▶ [What is asked]: Copy the rows below word for word, from the first line of the rows through the line containing "Action: (x=162, y=421)", with both of those lines included.

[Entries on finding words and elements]
** begin **
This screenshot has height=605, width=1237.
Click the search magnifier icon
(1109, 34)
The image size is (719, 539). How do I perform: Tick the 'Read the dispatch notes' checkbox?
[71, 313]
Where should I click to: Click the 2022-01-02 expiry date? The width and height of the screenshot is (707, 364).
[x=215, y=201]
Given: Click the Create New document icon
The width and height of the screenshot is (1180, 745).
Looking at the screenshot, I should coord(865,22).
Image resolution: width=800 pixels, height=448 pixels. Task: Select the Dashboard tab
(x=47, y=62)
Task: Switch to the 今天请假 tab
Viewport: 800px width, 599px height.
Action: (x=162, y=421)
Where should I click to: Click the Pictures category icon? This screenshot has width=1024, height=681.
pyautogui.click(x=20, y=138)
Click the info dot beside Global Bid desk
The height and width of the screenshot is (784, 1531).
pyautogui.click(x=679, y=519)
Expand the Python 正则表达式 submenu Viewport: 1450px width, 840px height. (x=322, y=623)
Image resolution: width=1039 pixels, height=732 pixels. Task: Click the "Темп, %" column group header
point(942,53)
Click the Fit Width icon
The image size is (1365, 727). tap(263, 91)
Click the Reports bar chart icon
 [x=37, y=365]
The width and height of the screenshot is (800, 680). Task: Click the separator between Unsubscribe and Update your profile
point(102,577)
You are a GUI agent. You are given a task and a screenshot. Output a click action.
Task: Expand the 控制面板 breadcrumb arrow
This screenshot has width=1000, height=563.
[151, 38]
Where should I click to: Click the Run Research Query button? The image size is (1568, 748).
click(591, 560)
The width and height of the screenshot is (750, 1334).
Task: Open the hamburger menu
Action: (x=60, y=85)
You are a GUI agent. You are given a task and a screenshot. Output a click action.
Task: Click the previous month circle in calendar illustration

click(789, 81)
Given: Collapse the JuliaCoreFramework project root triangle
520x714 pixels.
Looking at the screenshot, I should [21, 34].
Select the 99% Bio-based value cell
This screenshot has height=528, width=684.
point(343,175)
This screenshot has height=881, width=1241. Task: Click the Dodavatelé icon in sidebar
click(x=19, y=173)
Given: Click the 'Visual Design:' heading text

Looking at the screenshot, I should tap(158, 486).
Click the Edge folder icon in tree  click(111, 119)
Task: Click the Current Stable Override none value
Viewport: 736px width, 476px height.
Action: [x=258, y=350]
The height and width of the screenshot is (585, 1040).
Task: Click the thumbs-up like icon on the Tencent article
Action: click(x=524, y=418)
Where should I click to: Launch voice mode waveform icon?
** end **
▶ [Full solution]:
This screenshot has height=605, width=1237.
Click the search magnifier icon
(1109, 34)
The image size is (719, 539). How do I perform: Tick the 'Read the dispatch notes' checkbox?
[71, 313]
Where should I click to: Click the 2022-01-02 expiry date? The width and height of the screenshot is (707, 364).
[x=215, y=201]
Given: Click the Create New document icon
The width and height of the screenshot is (1180, 745).
Looking at the screenshot, I should coord(865,22).
Image resolution: width=800 pixels, height=448 pixels. Task: Select the Dashboard tab
(x=47, y=62)
Task: Switch to the 今天请假 tab
Viewport: 800px width, 599px height.
Action: (x=162, y=421)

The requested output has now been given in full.